[begin Records supplied]

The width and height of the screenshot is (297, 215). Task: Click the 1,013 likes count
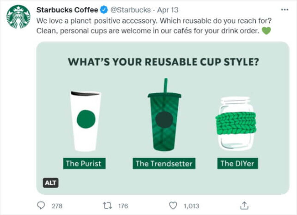tap(191, 205)
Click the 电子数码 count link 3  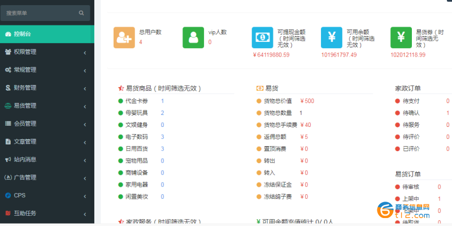click(x=163, y=137)

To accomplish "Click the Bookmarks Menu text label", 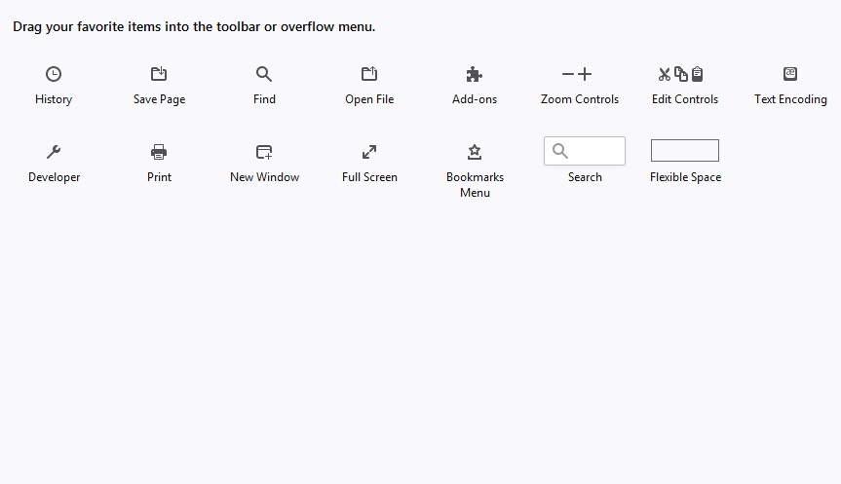I will (475, 185).
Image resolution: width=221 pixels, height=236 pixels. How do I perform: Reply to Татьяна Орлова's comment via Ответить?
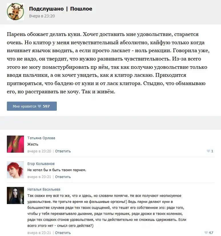63,151
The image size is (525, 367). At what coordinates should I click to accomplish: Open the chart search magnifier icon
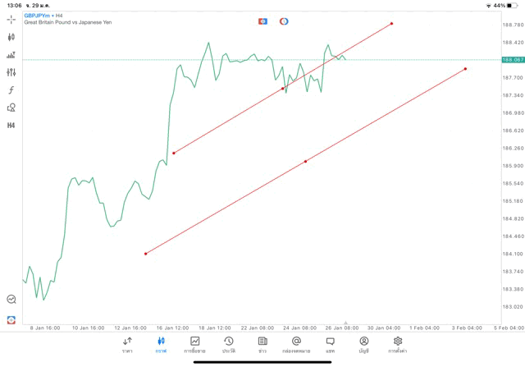click(11, 300)
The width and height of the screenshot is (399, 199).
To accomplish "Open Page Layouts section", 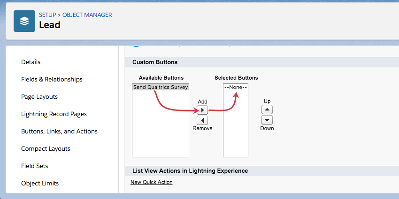I will 39,96.
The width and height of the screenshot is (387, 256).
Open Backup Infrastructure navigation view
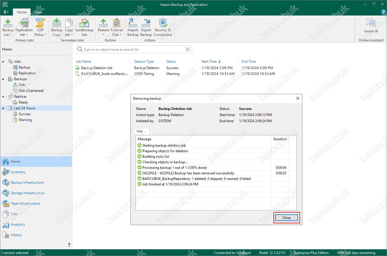pyautogui.click(x=27, y=183)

[end Records supplied]

» Directions for this task
Extract every line of the listing above that contains the string "height", treating uppercase and lowercase as different.

» Written response
The width and height of the screenshot is (297, 215). Task: Click the 1,013 likes count
Image resolution: width=221 pixels, height=236 pixels. How do I perform: Reply to Татьяна Орлова's comment via Ответить?
The width and height of the screenshot is (399, 199).
The width and height of the screenshot is (387, 256).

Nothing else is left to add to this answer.